Achieving Diet-Exercise Balance

Day 280

Yesterday was solid, with a weight loss of .4 kg. I dropped from 76.6 to 76.2 kg. Today is probably going to be a bit different. While I would not say it was a cheat day, I did eat a little too much.

We did a little grilling and finished up eating at 7 p.m. My weight was something like 79.4 kg at that time. This looks pretty bad. My weight was 77.9 when waking up on Day 279. It would be mighty hard to get down to that from 79.4 by morning. So it looks like a probable weight gain today.

Even though today had a small amount of cheating, I try not to let this get me down. I am not perfect, and the enjoyment of eating with family is not something to completely eliminate from life. I just try to keep it to a minimum, and except for once or twice a month, limit the amount that I eat. That way, even if it’s a little bit of overeating, it’s not a full-on cheat day.

It’s not easy to cheat and maintain or lose weight for me and I premuse a lot of other people. This usually requires me to exercise more than I really want. But there is a fair tradeoff here. If I decide to cheat a little by eating too much, then I need to sacrifice in the exercise department. For me, that usually means going out and doing a 90-minute jog to make up for the cheating as much as possible in one day. Often, one day is not enough. So I may have to do this for 2 or 3 days with a moderate cheating day and sometimes more for a full-on cheat day.

The point to be made is a weight loss/maintenance plan is about balance. If I get out of balance on my diet, then the response to that is to step up my exercise to get the diet-exercise combination back in balance.

If I do manage to eat less than my usual, that’s when I can also exercise less unless I am still recovering from recent cheating. So the balance for weight maintenance can go in 3 basic directions:

1. eat more than the typical amount and exercise more;
2. eat less than the typical amount and exercise less; or
3. eat the typical amount and exercise the typical amount.

Now, these are just the Big Picture balancing acts for weight maintenance. Things are different if you are still losing weight, such as exercising more even on days with the average diet because you have some extra weight to lose. It’s impossible to cover every scenario when it comes to weight loss since there are so many different plans. Weight maintenance is easier to understand because there are just 3 main scenarios (see above).

I woke up and went to the bathroom twice and then weighed in at 78.0 kg. This is a little better than expected. Unlike my recent routine, I had a fairly small breakfast today. So this was expected to raise my weight some before the workout. This will make the situation a little worse, and I will likely gain some weight today. In fact, I was 78.2 after this small meal. It’s not necessarily a fatal blow. It just depends on whether I naturally lose some extra weight to go along with my normal workout. But it’s likely that I will gain some by weigh-in time.

Right before the run, I had dropped to 77.8 kg. At about the same time yesterday, I was 77.5. So while I am at a small disadvantage, this is actually only about .3 above that mark. Thus, I have at least a small chance of breaking even here but will likely have a smallish gain. At any rate, it won’t be too bad.

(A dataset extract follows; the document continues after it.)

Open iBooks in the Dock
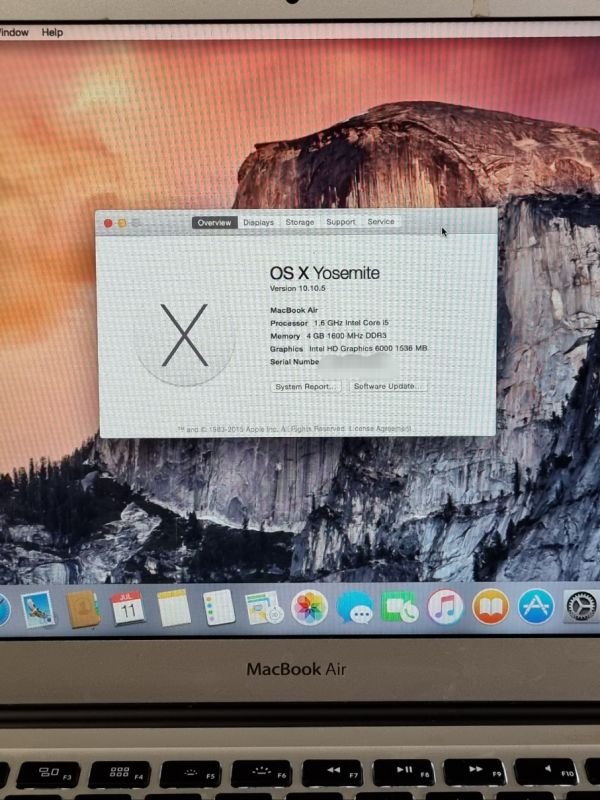The width and height of the screenshot is (600, 800). coord(490,607)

My run had the same result as yesterday, which was a loss of 1.3 kg. That reduced me to 76.5 kg. Actually, I ran only about 81 minutes because I was dead tired as I arrived back home. But to make up for that, I ran hard and finished at about 152 beats per minute. Although the 76.5 is a gain of .3 kg today, it could have been so much worse. My diet wrecked me, but the decent run results kept the gain to a relatively low amount.